# EXERCISE
Give back the whole listing exactly as shown.
Top of LISTED RECORDS
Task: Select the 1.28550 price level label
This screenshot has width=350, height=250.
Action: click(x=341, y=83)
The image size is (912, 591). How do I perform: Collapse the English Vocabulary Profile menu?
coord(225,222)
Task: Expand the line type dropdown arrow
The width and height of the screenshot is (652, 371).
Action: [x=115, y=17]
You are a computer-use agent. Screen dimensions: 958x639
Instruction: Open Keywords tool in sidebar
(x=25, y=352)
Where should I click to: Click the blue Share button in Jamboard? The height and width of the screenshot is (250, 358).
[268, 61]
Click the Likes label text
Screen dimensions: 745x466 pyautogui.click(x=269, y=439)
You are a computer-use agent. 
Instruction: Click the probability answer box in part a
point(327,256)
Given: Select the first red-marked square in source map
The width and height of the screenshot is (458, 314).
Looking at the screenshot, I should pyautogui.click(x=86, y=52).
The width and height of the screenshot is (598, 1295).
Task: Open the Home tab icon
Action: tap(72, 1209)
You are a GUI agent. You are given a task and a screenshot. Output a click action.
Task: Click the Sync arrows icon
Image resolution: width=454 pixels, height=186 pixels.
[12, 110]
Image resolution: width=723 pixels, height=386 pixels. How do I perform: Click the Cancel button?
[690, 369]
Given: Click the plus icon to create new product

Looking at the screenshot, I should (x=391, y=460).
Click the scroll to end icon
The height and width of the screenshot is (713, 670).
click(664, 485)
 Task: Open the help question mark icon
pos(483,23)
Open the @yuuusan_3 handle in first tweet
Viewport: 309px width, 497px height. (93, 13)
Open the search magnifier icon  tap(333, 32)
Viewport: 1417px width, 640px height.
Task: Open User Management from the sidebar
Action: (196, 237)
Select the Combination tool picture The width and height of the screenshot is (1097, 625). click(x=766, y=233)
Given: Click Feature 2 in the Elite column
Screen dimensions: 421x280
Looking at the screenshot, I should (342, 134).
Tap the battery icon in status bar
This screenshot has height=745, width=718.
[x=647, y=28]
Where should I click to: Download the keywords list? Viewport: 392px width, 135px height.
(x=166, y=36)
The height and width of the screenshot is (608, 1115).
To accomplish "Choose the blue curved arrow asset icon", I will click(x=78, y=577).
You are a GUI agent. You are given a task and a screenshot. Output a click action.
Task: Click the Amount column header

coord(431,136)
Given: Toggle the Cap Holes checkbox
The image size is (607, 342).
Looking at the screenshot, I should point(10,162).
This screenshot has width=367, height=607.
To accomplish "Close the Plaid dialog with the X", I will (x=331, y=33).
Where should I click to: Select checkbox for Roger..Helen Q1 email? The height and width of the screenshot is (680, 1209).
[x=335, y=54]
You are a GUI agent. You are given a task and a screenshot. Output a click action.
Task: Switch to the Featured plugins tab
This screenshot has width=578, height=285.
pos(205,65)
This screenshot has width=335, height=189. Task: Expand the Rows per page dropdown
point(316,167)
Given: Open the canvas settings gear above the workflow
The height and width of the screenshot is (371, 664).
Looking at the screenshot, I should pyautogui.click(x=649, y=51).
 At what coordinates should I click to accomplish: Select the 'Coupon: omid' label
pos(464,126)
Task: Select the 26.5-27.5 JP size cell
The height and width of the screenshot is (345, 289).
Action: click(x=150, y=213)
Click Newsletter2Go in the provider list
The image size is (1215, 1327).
Bottom of LISTED RECORDS
# RESPONSE TO THE TASK
Task: Select the 1.28550 price level label
This screenshot has width=350, height=250.
Action: click(x=341, y=83)
The image size is (912, 591). How do I perform: Collapse the English Vocabulary Profile menu?
coord(225,222)
Task: Expand the line type dropdown arrow
The width and height of the screenshot is (652, 371).
Action: [x=115, y=17]
You are a computer-use agent. Screen dimensions: 958x639
Instruction: Open Keywords tool in sidebar
(x=25, y=352)
Where should I click to: Click the blue Share button in Jamboard? The height and width of the screenshot is (250, 358).
[268, 61]
Click the Likes label text
Screen dimensions: 745x466 pyautogui.click(x=269, y=439)
You are a computer-use agent. 
Instruction: Click the probability answer box in part a
point(327,256)
Given: Select the first red-marked square in source map
The width and height of the screenshot is (458, 314).
Looking at the screenshot, I should pyautogui.click(x=86, y=52).
The width and height of the screenshot is (598, 1295).
Task: Open the Home tab icon
Action: tap(72, 1209)
You are a GUI agent. You are given a task and a screenshot. Output a click action.
Task: Click the Sync arrows icon
Image resolution: width=454 pixels, height=186 pixels.
[12, 110]
Image resolution: width=723 pixels, height=386 pixels. How do I perform: Click the Cancel button?
[690, 369]
Given: Click the plus icon to create new product

Looking at the screenshot, I should (x=391, y=460).
Click the scroll to end icon
The height and width of the screenshot is (713, 670).
click(664, 485)
 Task: Open the help question mark icon
pos(483,23)
Open the @yuuusan_3 handle in first tweet
Viewport: 309px width, 497px height. (93, 13)
Open the search magnifier icon  tap(333, 32)
Viewport: 1417px width, 640px height.
Task: Open User Management from the sidebar
Action: (196, 237)
Select the Combination tool picture The width and height of the screenshot is (1097, 625). click(x=766, y=233)
Given: Click Feature 2 in the Elite column
Screen dimensions: 421x280
Looking at the screenshot, I should (342, 134).
Tap the battery icon in status bar
This screenshot has height=745, width=718.
[x=647, y=28]
Where should I click to: Download the keywords list? Viewport: 392px width, 135px height.
(x=166, y=36)
The height and width of the screenshot is (608, 1115).
To accomplish "Choose the blue curved arrow asset icon", I will click(x=78, y=577).
You are a GUI agent. You are given a task and a screenshot. Output a click action.
Task: Click the Amount column header

coord(431,136)
Given: Toggle the Cap Holes checkbox
The image size is (607, 342).
Looking at the screenshot, I should point(10,162).
This screenshot has width=367, height=607.
To accomplish "Close the Plaid dialog with the X", I will (x=331, y=33).
Where should I click to: Select checkbox for Roger..Helen Q1 email? The height and width of the screenshot is (680, 1209).
[x=335, y=54]
You are a GUI agent. You are given a task and a screenshot. Output a click action.
Task: Switch to the Featured plugins tab
This screenshot has width=578, height=285.
pos(205,65)
This screenshot has width=335, height=189. Task: Expand the Rows per page dropdown
point(316,167)
Given: Open the canvas settings gear above the workflow
The height and width of the screenshot is (371, 664).
Looking at the screenshot, I should pyautogui.click(x=649, y=51).
 At what coordinates should I click to accomplish: Select the 'Coupon: omid' label
pos(464,126)
Task: Select the 26.5-27.5 JP size cell
The height and width of the screenshot is (345, 289).
Action: click(x=150, y=213)
Click Newsletter2Go in the provider list
The image size is (1215, 1327).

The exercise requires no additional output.